Wie sieht die FEI-Strategie für die Zukunft des Pferdesports, gerade auch in Hinblick aufs Tierwohl aus? Die FEI, der Weltreiterverband, hat bei der Vollversammlung darüber diskutiert. Einige Änderungen davon wurden von Reitervertretern kritisch gesehen. Vor allem, was den Nasenriemen anbelangt. Und: Missbrauch von Pferden kann anonym gemeldet werden.

Eine Welfare Strategy, also eine FEI-Strategie, die das Tierwohl verstärkt in den Mittelpunkt stellt, soll dem Pferdesport die Zukunft sichern. Wie das aussehen soll, haben Vertreter der nationalen Verbände auf der Generalversammlung der FEI in Abu Dhabi in mehreren programmatischen Redebeiträgen vorgestellt bekommen.

Das Thema „Animal Welfare“, Tierwohl, sei immer schon ein Thema auf Vollversammlungen gewesen, hieß es. Aber nie wurde dieser wichtige Bereich derart intensiv vorgestellt und diskutiert. Um die Zukunft des Pferdesports zu sichern, muss sich die Geisteshaltung ändern, forderte der Schwede Göran Akerström. „Wir sind die Wächter über unsere Pferde“, betonte der Veterinär Direktor der FEI. Damit bezog er sich auf die Kampagne „Be a Guardian“, die die FEI am 19. Juli 2024 veröffentlicht hatte. Neben hübschen Zeitlupenbildern in Videoclips auf Social Media stehen grundlegende strukturelle Maßnahmen hinter dem Programm.

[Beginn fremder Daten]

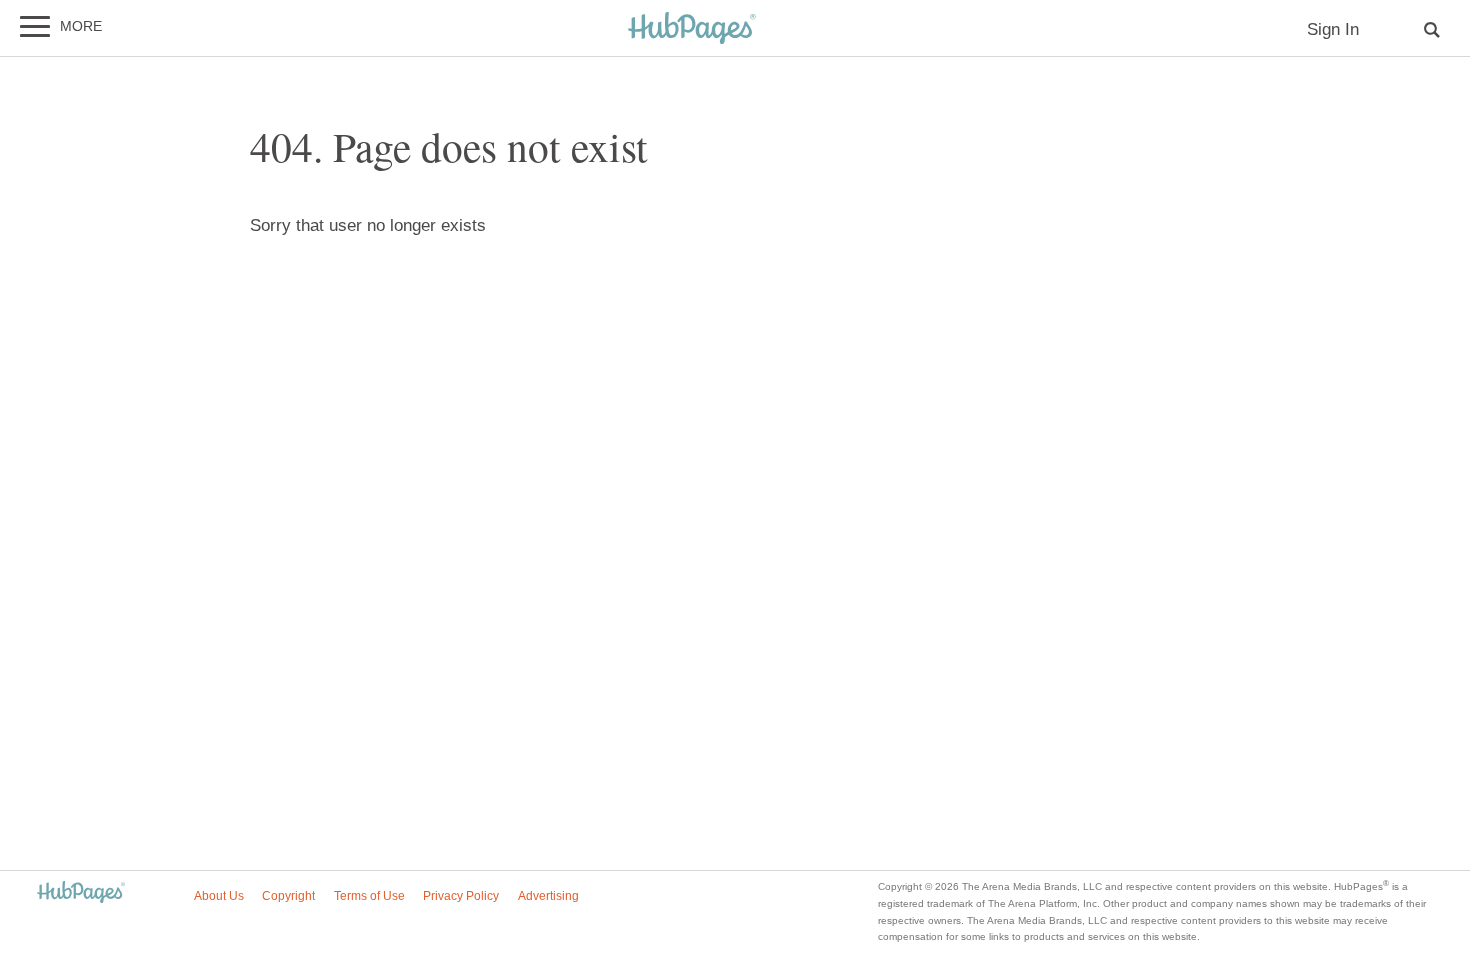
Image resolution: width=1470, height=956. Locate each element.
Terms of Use (369, 896)
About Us (219, 896)
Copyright (288, 896)
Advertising (548, 896)
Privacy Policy (461, 896)
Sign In (1333, 29)
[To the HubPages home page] (81, 893)
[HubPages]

FEI-Strategie für Tierwohl im Pferdesport: Umdenken erforderlich

Die Vorhaben sind komplex. Die Zeit drängt, vor allem in der Dressur. Denn gerade diese Disziplin steht nach den Skandalen des vergangenen Jahres – Helgstrand, Para, blaue Zungen, Dujardin – unter besonderer Betrachtung. Auch wenn die Öffentlichkeit gerade ihr Interesse auf das Geschehen im Dressurviereck (und dem Abreiteplatz) konzentriert, heißt das nicht, dass andere Disziplinen sich zurücklehnen können. Die Zukunft des Pferdesports treibt die Führungsetage der FEI um.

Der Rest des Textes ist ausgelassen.